Scanning Electron Microscopy
Jacquard Weaving
I have been fascinated with the concept of magnification since I studied microbiology in college. I spent many engrossing hours looking through a microscope exploring this previously unseen world of bacteria and fungi. As an artist, I transpose that curiosity to textiles. With the Hitachi TM-1000 Scanning Electron Microscope at University of California, Berkeley, I photographed dozens of commercial fabrics. In daily usage, fabric construction is rarely considered, but when magnified, the structure of different types of cloth is obvious and distinct.

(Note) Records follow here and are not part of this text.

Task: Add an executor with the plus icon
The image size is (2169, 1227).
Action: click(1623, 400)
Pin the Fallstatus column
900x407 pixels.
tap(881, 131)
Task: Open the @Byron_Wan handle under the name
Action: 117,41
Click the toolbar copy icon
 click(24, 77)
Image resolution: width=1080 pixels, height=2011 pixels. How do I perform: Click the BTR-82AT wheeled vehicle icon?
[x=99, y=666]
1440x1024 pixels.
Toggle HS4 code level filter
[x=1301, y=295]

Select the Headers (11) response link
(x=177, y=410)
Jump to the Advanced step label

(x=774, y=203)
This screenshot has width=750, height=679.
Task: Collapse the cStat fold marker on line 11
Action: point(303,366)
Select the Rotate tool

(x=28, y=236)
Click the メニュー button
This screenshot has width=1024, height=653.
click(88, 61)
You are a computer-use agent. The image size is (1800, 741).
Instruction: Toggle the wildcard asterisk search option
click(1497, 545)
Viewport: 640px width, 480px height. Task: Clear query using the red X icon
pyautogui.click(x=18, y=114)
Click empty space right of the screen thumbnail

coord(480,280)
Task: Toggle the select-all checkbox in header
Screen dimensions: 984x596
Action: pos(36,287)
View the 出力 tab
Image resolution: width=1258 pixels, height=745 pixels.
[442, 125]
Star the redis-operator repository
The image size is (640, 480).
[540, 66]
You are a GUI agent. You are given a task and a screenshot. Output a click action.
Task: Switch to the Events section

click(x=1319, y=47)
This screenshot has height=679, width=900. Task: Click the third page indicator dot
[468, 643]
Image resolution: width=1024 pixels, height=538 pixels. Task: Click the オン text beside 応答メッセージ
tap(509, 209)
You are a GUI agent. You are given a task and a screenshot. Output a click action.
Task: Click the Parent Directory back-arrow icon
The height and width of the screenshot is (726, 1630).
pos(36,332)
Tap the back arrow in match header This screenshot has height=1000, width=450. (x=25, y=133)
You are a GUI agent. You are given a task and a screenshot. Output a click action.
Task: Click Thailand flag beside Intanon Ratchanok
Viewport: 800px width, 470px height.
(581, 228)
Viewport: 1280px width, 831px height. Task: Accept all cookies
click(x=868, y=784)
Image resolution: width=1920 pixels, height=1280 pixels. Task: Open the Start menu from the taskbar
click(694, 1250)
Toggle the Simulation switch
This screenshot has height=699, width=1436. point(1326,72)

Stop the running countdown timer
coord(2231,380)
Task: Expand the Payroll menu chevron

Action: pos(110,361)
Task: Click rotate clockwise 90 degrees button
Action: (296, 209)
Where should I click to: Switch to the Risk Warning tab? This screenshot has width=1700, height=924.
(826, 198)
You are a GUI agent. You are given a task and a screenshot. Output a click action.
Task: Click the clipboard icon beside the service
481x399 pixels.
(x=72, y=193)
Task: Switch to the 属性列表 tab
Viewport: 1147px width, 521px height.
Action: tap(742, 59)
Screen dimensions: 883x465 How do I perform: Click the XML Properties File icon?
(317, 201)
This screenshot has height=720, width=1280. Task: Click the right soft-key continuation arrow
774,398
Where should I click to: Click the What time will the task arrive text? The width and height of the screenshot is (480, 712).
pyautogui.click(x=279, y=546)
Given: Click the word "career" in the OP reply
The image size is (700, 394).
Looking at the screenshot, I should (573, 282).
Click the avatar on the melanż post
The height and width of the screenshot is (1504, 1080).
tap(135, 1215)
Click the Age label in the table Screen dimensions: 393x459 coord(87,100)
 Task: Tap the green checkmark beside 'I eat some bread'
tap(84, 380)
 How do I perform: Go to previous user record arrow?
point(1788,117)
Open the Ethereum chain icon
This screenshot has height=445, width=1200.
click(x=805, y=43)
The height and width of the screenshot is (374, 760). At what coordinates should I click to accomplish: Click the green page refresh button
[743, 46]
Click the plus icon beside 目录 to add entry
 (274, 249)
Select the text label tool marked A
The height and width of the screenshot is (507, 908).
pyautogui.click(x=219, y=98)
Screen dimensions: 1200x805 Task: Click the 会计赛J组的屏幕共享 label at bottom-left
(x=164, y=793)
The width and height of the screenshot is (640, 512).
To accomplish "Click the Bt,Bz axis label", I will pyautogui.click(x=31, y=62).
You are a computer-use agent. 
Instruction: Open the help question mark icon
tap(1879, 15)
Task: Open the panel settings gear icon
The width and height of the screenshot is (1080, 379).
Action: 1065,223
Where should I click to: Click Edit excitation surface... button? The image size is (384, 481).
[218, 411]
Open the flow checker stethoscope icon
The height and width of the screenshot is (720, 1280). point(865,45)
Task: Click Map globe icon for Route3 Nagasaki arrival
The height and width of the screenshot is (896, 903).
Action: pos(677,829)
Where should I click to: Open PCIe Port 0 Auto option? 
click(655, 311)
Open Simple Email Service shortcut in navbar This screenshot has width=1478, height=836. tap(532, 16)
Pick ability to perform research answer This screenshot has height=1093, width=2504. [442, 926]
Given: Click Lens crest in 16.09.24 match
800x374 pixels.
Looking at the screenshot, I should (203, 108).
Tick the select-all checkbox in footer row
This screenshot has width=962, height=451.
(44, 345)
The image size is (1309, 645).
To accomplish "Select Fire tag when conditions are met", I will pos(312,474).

Weavings of some of those micrographs were created with the computerized Jacquard loom during the Lia Cook Jacquard Residency at California College of the Arts, October 2016. I included squares of fabric from the actual pieces viewed in the scanning electron microscope and their micrographs. As satisfying as it was for me to create the fabric image by weaving it, the weavings themselves are largely a result of machine processes, from the manufactured textiles to the scanning electron microscope to manipulation of that image in Photoshop to hand weaving on the computerized Jacquard loom. To leave my own mark on these predominantly machine-made weavings, I hand embroidered each one with stitches that relate to that particular weave structure or are inspired by imagery from microbiology. Another counterpoint to mechanization is arm knit roving. Each piece in the exhibition is named according to its degree of magnification. Knit 1X is the actual fabric while Knit 322X is that fabric enlarged 322 times.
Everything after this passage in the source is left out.